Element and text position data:
----

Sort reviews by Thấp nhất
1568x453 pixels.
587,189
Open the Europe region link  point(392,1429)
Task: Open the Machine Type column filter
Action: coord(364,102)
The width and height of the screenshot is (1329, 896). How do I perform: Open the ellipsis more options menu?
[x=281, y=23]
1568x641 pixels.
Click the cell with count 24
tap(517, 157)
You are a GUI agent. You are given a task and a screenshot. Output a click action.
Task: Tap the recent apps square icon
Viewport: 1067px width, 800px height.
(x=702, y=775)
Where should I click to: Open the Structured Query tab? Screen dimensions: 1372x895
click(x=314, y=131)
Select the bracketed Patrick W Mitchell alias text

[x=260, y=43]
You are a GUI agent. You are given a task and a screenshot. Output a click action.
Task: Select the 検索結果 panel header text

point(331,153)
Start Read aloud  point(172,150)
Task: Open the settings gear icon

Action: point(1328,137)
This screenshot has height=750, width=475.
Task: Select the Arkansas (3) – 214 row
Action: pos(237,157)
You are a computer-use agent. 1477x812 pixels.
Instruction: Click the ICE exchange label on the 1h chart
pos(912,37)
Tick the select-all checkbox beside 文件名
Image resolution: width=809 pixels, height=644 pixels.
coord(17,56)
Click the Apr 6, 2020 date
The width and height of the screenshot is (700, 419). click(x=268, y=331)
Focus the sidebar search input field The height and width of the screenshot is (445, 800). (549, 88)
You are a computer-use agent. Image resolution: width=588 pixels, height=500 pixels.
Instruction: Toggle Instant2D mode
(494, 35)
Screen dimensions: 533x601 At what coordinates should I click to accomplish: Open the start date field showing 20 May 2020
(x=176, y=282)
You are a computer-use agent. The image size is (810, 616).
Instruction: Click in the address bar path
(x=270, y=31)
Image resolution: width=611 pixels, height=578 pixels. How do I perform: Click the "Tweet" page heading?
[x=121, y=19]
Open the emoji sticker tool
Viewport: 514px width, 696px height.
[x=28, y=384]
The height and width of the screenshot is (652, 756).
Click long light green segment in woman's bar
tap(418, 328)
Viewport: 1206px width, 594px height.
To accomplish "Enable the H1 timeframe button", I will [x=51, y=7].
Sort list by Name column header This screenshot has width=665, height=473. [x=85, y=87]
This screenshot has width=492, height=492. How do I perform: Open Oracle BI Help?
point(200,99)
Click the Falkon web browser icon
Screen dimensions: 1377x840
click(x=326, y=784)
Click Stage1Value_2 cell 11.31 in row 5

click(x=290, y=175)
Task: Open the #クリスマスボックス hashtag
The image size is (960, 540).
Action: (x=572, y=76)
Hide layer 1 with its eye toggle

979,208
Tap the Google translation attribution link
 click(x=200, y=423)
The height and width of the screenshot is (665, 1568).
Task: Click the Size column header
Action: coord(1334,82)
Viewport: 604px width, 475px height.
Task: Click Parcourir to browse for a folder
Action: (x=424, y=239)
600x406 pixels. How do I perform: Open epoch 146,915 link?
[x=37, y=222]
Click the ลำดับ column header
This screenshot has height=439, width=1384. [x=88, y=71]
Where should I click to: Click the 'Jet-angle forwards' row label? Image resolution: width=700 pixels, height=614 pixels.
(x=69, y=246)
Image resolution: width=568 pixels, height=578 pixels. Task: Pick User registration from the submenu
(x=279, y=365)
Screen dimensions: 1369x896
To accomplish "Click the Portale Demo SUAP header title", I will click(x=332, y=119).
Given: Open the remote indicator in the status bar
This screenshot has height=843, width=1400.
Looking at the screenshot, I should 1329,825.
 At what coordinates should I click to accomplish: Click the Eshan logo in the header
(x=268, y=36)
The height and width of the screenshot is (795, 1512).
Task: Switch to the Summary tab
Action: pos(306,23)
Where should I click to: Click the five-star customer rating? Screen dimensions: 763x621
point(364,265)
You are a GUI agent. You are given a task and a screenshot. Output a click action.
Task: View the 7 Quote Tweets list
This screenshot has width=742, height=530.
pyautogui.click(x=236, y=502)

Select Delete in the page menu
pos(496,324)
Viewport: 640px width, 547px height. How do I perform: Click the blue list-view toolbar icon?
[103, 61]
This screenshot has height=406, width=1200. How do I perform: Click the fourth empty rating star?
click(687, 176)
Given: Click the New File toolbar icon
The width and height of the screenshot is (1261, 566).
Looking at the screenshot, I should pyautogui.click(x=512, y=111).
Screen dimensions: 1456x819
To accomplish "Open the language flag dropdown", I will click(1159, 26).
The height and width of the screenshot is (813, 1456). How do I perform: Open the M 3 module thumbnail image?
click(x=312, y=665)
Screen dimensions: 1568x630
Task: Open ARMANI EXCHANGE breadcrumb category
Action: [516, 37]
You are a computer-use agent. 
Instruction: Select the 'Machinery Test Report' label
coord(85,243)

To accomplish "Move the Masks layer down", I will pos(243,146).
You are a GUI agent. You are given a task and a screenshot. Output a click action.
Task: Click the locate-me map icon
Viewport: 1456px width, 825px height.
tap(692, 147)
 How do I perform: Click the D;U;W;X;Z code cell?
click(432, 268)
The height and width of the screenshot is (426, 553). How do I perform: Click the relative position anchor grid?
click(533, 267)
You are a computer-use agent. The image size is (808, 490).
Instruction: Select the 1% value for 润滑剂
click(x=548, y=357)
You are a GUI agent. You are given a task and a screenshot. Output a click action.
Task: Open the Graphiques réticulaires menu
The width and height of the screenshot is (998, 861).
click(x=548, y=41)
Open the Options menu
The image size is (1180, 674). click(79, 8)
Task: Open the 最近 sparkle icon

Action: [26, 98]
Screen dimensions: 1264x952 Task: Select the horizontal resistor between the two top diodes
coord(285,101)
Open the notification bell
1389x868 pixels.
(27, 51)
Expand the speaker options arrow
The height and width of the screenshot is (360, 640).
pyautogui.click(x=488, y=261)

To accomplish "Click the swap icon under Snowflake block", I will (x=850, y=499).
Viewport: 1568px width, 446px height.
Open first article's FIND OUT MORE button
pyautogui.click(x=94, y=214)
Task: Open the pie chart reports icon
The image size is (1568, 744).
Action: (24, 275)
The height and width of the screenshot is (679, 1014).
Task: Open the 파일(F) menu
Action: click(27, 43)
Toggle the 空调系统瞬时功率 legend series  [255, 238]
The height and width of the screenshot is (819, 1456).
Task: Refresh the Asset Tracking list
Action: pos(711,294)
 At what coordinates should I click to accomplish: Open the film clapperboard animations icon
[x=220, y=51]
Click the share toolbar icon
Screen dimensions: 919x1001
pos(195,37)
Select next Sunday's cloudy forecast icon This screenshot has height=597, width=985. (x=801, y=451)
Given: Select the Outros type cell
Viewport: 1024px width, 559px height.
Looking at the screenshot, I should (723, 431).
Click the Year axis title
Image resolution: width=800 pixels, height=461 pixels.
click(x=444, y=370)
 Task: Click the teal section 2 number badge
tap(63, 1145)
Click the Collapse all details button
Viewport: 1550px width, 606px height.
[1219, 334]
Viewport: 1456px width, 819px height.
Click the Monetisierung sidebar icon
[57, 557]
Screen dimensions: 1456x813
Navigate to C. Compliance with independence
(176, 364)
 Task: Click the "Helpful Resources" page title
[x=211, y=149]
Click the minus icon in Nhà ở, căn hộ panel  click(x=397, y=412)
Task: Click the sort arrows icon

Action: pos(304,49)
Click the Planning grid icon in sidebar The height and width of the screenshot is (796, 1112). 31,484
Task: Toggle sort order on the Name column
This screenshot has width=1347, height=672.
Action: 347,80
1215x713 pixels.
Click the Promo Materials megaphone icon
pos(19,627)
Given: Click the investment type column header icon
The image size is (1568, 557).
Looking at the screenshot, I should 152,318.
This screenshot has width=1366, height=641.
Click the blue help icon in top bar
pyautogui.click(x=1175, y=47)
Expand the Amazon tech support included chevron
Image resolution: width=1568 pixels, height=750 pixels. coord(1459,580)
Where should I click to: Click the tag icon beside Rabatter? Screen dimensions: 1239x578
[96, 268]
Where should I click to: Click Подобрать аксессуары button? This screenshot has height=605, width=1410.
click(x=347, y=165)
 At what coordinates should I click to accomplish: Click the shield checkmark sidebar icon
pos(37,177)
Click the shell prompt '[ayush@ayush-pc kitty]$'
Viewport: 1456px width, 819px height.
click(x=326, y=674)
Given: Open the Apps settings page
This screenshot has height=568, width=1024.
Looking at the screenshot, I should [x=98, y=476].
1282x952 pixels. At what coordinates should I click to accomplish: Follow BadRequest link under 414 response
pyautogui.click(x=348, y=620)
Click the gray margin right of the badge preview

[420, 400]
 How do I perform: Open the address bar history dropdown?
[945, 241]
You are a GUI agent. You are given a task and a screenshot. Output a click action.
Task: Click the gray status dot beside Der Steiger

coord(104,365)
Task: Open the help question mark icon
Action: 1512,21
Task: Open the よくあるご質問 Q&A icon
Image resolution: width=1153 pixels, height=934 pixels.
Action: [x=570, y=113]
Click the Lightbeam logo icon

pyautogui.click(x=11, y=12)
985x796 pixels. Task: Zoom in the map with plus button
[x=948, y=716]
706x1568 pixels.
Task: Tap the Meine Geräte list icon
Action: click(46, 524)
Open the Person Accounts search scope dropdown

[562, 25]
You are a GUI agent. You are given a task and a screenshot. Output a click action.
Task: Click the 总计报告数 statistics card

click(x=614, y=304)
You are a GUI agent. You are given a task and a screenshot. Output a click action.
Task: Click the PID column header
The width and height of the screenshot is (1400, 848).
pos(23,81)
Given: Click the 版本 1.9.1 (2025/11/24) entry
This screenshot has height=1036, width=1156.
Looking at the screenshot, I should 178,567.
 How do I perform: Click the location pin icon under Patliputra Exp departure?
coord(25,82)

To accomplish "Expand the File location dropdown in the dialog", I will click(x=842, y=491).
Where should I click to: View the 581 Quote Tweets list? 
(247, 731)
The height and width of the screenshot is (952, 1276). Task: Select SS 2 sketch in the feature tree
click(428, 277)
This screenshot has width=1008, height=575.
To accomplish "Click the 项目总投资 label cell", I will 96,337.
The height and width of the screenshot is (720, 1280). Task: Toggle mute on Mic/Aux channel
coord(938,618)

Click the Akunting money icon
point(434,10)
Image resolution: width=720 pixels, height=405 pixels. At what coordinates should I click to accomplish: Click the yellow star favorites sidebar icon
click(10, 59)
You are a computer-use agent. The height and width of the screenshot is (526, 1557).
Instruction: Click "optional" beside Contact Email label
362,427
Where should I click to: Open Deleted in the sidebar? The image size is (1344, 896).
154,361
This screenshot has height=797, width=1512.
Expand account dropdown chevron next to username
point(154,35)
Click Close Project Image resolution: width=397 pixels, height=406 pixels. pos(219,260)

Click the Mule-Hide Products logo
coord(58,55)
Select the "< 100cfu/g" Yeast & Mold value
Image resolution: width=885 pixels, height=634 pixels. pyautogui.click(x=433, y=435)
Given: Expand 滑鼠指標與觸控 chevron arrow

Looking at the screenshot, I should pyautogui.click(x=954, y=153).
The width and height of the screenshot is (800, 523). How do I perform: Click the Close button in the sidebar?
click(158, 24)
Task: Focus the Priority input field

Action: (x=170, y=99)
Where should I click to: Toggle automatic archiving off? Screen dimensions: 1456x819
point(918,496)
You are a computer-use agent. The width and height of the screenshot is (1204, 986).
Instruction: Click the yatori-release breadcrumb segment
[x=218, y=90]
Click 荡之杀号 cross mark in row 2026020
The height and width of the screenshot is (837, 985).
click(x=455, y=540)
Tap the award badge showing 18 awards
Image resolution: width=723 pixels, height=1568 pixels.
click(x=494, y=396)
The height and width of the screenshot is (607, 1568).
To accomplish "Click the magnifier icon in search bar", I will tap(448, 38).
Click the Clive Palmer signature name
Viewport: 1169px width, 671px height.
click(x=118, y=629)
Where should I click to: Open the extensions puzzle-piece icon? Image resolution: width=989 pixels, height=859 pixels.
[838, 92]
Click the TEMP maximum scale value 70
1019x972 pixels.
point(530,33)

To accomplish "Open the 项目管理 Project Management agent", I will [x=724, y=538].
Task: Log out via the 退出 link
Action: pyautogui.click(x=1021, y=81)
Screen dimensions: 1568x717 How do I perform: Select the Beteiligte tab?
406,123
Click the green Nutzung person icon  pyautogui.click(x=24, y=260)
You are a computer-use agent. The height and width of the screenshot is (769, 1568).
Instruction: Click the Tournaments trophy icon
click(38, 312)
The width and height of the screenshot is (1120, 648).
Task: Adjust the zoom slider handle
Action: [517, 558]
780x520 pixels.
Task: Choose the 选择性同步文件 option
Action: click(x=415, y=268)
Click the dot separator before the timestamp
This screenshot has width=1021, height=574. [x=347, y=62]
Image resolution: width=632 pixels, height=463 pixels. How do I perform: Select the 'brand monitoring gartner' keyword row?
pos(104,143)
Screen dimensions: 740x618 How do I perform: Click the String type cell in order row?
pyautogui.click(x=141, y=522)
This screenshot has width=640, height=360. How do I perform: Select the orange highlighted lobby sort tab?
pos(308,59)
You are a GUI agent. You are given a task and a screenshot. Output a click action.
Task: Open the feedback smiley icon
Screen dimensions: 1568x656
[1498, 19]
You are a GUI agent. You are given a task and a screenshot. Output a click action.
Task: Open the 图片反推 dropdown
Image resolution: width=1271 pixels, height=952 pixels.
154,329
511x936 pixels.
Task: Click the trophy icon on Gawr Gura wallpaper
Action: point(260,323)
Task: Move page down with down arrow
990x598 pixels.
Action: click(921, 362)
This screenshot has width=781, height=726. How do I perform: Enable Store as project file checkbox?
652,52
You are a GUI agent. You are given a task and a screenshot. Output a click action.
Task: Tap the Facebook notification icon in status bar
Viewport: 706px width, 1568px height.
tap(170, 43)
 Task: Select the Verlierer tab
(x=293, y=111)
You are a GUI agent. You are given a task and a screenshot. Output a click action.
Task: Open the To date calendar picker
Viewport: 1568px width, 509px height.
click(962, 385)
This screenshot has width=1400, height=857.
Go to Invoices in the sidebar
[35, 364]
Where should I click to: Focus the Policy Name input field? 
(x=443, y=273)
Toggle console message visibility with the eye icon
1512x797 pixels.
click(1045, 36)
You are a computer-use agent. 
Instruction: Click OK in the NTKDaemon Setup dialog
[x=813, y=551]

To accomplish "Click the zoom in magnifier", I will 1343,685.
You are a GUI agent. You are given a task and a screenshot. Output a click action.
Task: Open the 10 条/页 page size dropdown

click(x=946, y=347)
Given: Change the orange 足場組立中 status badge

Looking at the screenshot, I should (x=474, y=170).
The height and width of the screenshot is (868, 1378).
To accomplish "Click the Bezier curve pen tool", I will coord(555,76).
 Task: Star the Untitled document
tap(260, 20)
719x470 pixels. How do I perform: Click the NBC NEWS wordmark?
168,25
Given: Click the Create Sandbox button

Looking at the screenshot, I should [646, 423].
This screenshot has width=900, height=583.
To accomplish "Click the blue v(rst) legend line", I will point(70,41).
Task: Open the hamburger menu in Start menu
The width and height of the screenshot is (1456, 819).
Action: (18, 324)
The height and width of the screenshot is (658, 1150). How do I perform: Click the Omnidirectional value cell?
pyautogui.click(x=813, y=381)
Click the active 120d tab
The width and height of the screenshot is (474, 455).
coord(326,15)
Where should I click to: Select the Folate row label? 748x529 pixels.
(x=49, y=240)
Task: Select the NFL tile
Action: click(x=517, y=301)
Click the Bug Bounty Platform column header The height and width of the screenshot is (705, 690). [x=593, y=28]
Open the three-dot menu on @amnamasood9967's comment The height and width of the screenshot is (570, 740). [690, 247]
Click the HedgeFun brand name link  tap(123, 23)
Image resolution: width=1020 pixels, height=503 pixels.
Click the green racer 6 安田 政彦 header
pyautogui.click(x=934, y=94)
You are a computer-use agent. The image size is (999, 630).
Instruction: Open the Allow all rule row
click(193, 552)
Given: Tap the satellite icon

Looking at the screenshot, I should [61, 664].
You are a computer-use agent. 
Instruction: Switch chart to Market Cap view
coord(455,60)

----

Copy the rows above verbatim, starting at the line that contains "Click the Mule-Hide Products logo" and stopping after the line that contains "should pyautogui.click(x=954, y=153).".

• **Written solution**
Click the Mule-Hide Products logo
coord(58,55)
Select the "< 100cfu/g" Yeast & Mold value
Image resolution: width=885 pixels, height=634 pixels. pyautogui.click(x=433, y=435)
Given: Expand 滑鼠指標與觸控 chevron arrow

Looking at the screenshot, I should pyautogui.click(x=954, y=153).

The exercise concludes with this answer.